Let’s begin with what may seem invisible, but is foundational to everything else: how space itself influences your mood and mindset.
The Impact of Design on Mood and Wellness
The atmosphere of a home has a peculiar ability to echo our inner world. I once designed a penthouse for a client in Cape Town who confessed, only after we’d installed the final piece, that the space made her feel “like she was exhaling for the first time in years.” That wasn't because of any single design feature, but rather the seamless harmony of light, volume, and material. This is the alchemy of well-being through design.
Psychologists call it environmental psychology, the study of how our surroundings affect our mental and emotional states. But in practice, it’s something you know instinctively. You walk into a cluttered, dimly lit room and feel your energy contract. Step into a space filled with light, openness, and natural textures, and you expand.
Research shows that factors like daylight exposure, access to nature, spatial flow, and acoustic quality can dramatically impact everything from stress hormones to sleep quality. For our discerning clients, that might mean creating reading rooms bathed in northern light, or rethinking master suites to include meditation alcoves that overlook curated garden views.
In one of our signature projects, a contemporary villa on the Garden Route, we reimagined the entire ground floor layout to optimize natural movement. We introduced open lines of sight between the kitchen, dining, and courtyard garden, allowing light and energy to flow freely. Custom acoustic panels were integrated behind minimalist art pieces, preserving aesthetic clarity while absorbing ambient noise. The client, a tech investor with a frenetic schedule, called it “the only place where I feel truly present.”
Biophilic Design: Bringing the Outdoors In
Nature has a way of soothing us that no amount of technology or opulence can replicate. At Studio 8687, we often say: the most elegant room is one that breathes. And nothing helps a space breathe more deeply than biophilic design, an approach that reconnects us to the rhythms of the natural world, even when we’re ensconced in glass towers or nestled within bustling cities.
There’s something profoundly intuitive about being drawn to organic elements. When designing a private coastal retreat for a philanthropist in Mozambique, we integrated a central olive tree into the home’s architecture, letting it rise through a double-volume atrium as a living sculpture. Every time the client walks past it, he says he feels grounded, as if time slows for a moment.
That’s the power of biophilic design. It’s not about throwing a few potted plants into a corner. It’s about cultivating a sensory relationship with nature; through sight, touch, sound, and even scent. For high-net-worth individuals who live fast, make decisions quickly, and often move from place to place, these grounded, organic elements act as a tether. They create emotional continuity in spaces that otherwise feel transient.

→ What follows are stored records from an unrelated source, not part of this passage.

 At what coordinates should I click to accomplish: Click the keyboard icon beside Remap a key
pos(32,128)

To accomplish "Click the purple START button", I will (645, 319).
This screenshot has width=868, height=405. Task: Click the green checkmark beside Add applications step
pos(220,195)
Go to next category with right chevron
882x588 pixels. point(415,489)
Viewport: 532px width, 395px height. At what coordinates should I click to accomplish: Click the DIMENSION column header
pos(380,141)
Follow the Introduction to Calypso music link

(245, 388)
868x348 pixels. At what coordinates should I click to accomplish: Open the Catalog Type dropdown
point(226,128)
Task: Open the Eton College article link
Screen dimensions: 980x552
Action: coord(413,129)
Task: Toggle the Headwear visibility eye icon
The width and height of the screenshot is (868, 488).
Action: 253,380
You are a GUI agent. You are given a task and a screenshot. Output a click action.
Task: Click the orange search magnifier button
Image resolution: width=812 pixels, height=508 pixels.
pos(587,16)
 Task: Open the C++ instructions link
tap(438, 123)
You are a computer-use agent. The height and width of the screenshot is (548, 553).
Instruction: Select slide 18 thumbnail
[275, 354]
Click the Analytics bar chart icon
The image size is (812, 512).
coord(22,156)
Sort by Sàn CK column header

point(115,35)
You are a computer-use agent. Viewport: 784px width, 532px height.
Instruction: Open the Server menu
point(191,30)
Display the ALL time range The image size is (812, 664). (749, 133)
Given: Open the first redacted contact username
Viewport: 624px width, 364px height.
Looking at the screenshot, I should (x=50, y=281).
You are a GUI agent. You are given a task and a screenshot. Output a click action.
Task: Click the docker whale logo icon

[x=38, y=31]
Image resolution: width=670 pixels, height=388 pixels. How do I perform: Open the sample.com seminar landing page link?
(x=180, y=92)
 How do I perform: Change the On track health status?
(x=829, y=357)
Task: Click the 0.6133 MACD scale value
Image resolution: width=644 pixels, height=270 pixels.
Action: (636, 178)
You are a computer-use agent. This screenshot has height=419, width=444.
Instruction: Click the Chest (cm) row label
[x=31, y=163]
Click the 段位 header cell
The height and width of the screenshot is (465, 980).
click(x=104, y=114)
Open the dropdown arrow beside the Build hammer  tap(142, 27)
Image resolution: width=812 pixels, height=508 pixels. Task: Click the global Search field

One of our clients, a private art collector based in Johannesburg, commissioned a redesign of her garden-facing wing. We removed partitions to create a seamless transition from her bedroom to an outdoor meditation garden. A bespoke pivot window frames a 200-year-old acacia tree like a portrait, and sliding glass panels open fully to allow birdsong and fresh air to filter in each morning. She calls it her “daily exhale.”
We also designed the interior with tactile finishes; cool stone floors underfoot, linen wall coverings, and handcrafted clay tiles that feel like sun-warmed earth. The result? A space where the divide between indoors and out quietly dissolves.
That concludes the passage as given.